Recruiters speak with job-seekers at a career fair, part of the annual National Urban League Conference, in Philadelphia July 25, 2013. Photo: Reuters/Mark Makela

By Lucia Mutikani

WASHINGTON (Reuters) – U.S. job creation probably picked up in August, signaling a steady pace of economic growth that would give the Federal Reserve ammunition to start scaling back its massive monetary stimulus this month.

Employers are expected to have added 180,000 jobs to payrolls last month after creating 162,000 in July, according to a Reuters survey of economists. The unemployment rate is seen steady at a 4-1/2-year low of 7.4 percent.

The closely watched jobs report from the U.S. Labor Department on Friday will provide a crucial piece of evidence for the Fed as it debates the future of its $85 billion per month bond-buying program, and it will set the tone for global financial markets.

Policymakers from the U.S. central bank meet on September 17-18 and are widely expected to turn down the dial on the purchases they have been making to keep interest rates low and boost growth.

Fed officials have made clear that they would base their decision on the progress the labor market has made since they launched their third round of ‘quantitative easing’ a year ago. When they pulled the trigger, they were looking at a jobless rate that stood at 8.1 percent.

“You will have to have very poor employment data to really have the Fed delaying tapering. We think that anything above 140,000 will be sufficient for the Fed to taper … We look not only for confirmation that they are going to taper but also the size of the tapering,” said Thomas Costerg, a U.S. economist at Standard Chartered Bank in New York.

If economists’ forecasts are correct, the employment report would suggest the economy remained on a steady growth path despite stumbling early in the third quarter.

Weak July data on consumer spending, home building, new home sales, durable goods orders and industrial production had fanned fears about growth. But those concerns eased this week with reports of solid automobile sales in August, strong services sector growth and a steady expansion at the nation’s factories.

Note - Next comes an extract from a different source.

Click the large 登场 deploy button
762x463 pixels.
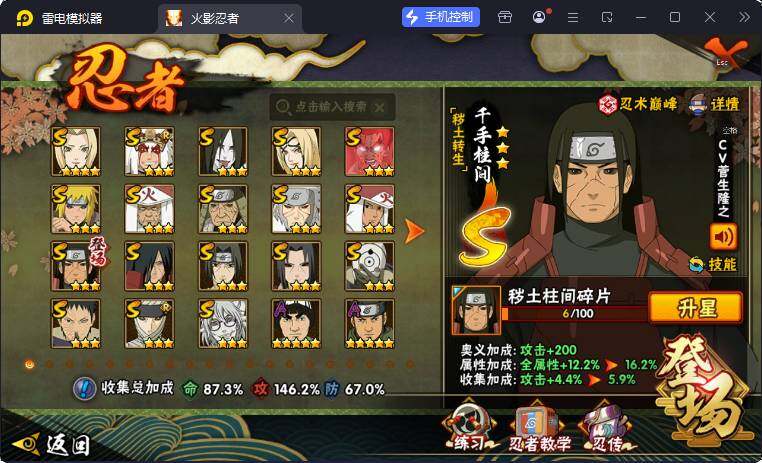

“As long as we don’t see a clunker, we can take comfort that the economy, while not generating as many jobs as we would like, is going in the right direction,” said Robert Dye, chief economist at Comerica in Dallas.

LABOR MARKET IMPROVING

The economy grew at a 2.5 percent annual pace in the April-June period, a pace that is usually considered sufficient to push down the unemployment rate slightly. Many economists expect an acceleration in momentum in the second half of the year.

A gauge of service sector employment released on Thursday hit a six-month high in August, suggesting the possibility of an upside surprise in Friday’s report.

Signs of improvement in labor market conditions have also been evident in the decline in the number of Americans filing new applications for jobless benefits to near five-year lows.

That better outlook will probably make some people who had given up the hunt for work a bit more confident to rejoin the labor force, which would slow the pace at which the unemployment rate might drop.

Declines in the participation rate – the share of working-age Americans who either have a job or are looking for one – to 34-year lows have accounted for much of the decrease in the unemployment rate from a peak of 10 percent in October 2009.

Standard Chartered Bank’s Costerg said he expected the participation rate to stabilize. “So, the unemployment rate would continue to trend down in the coming months, but probably at a slower rate,” he said.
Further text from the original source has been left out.